Discrimination in Education
Various federal laws prohibit discrimination in the realm of education on the basis of race, gender, age, national origin, and other protected categories. Federal laws that ban education discrimination include Title VI of the Civil Rights Act of 1964, Title IX of the Education Amendments of 1972, the Equal Educational Opportunities Act of 1974, Title II of the Americans with Disabilities Act of 1990, the Individuals with Disabilities Education Act, and various other statutes. While these federal laws apply only to schools that accept federal funding, this includes the vast majority of K-12 and higher education institutions.
FindLaw's Discrimination in Education section provides a general overview of these federal laws and applies them to real-life situations. Articles cover such as issues as the rights of limited-English proficient students and how to file a complaint for alleged education discrimination.

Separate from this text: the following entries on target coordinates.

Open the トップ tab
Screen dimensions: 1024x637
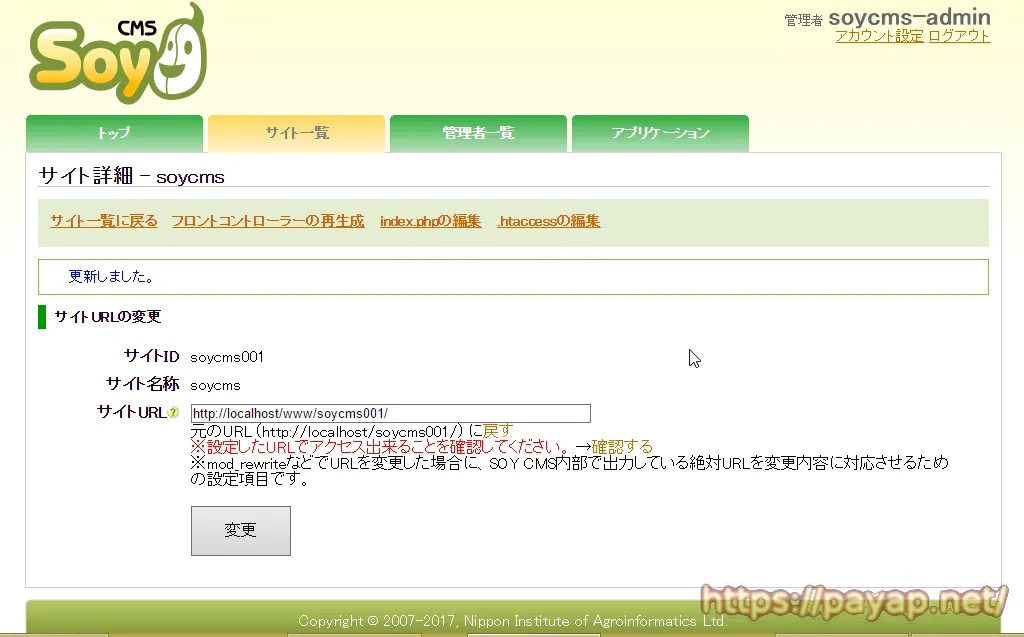coord(114,133)
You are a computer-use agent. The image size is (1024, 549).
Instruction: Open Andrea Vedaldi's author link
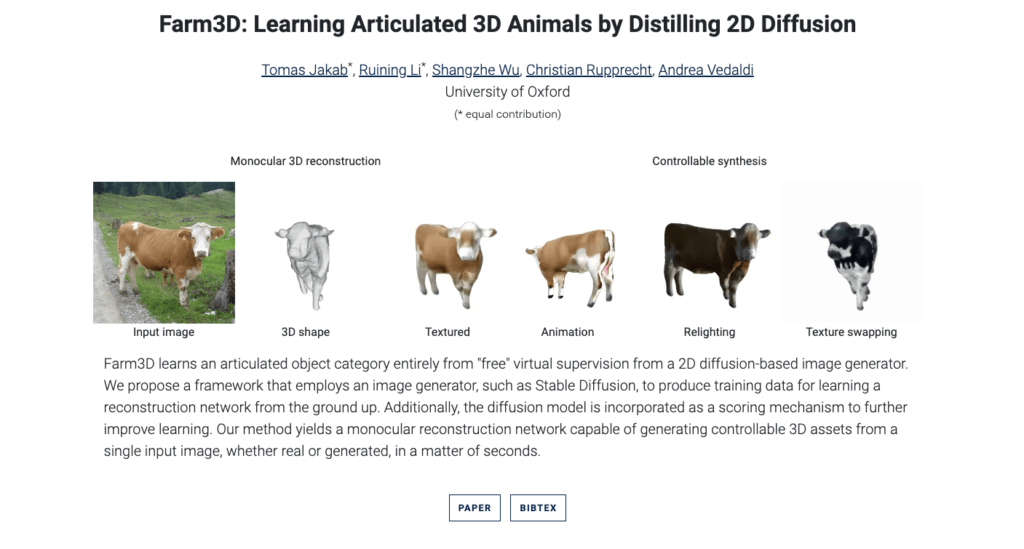tap(706, 70)
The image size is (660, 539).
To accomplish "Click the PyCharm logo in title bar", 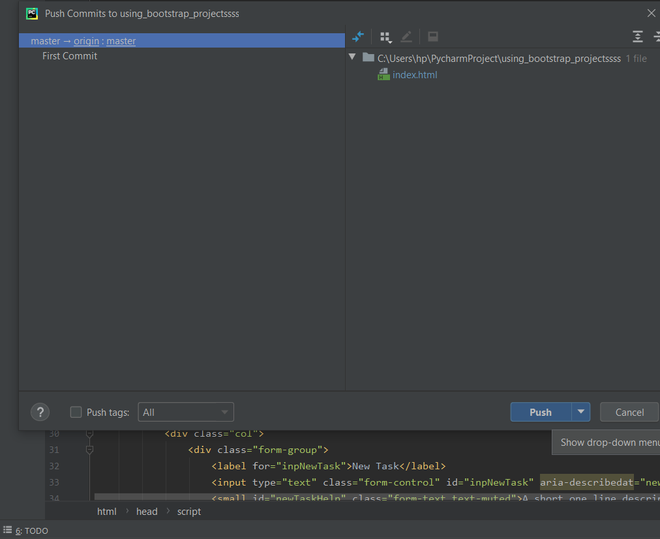I will tap(32, 14).
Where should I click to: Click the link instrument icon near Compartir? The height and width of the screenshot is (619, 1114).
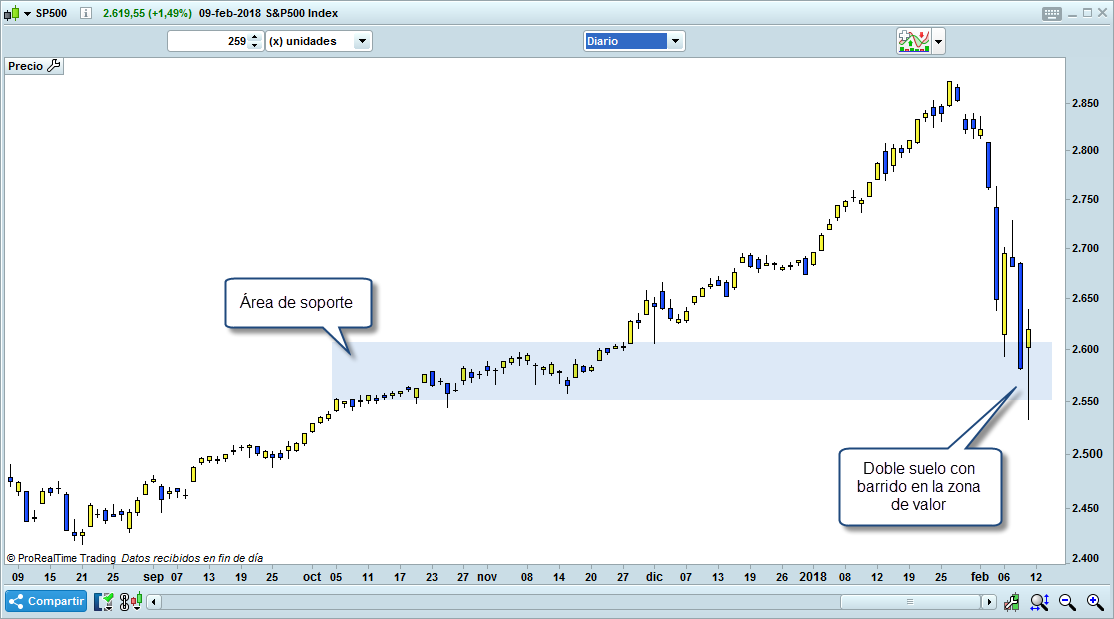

What Constitutes Education Discrimination?
There are a number of ways an individual may be discriminated against in an educational setting, mostly centering on the issue of inclusion or parity among the various protected classes. For instance, schools may not deny enrollment to members of a particular race; must be accessible to students with disabilities; and must provide equal opportunities to both genders, including athletic participation.
Education Discrimination: Key Federal Laws
As with most laws protecting the rights of historically marginalized individuals, discrimination in education has been chipped away through an incremental succession of laws. While some of these laws address overt discrimination, others address and try to fix inequities inherent in the system.
Below are brief summaries of the main federal laws prohibiting discrimination in educational institutions receiving federal funds:
- Title VI of the Civil Rights Act of 1964: Title VI prohibits discrimination on the basis of race, color, or national origin
- Title IX of the Education Amendments of 1972: Commonly referred to as simply "Title IX," this law prohibits discrimination on the basis of gender (addressing such as issues as harassment and participation in athletic programs)
- Equal Educational Opportunities Act of 1974: Requires schools to take "appropriate action" to overcome language barriers that impede equal participation by students, among other protections
- Title II of the Americans with Disabilities Act of 1990: Prohibits discrimination against people with disabilities (including provision of special education services, accessibility, and availability of auxiliary aids for impaired students)
- Individuals with Disabilities Education Act: Requires free access to public education to children with special needs, requiring an individualized education for each student with special needs
Filing an Education Discrimination Complaint
Most of the above laws are enforced by the U.S. Department of Education's Office for Civil Rights (OCR). To file a complaint, submit (either in written form or online) your contact information, a general description of the discriminatory act, as well as the name and location of the educational institution. The time limit for filing a complaint is typically 180 days.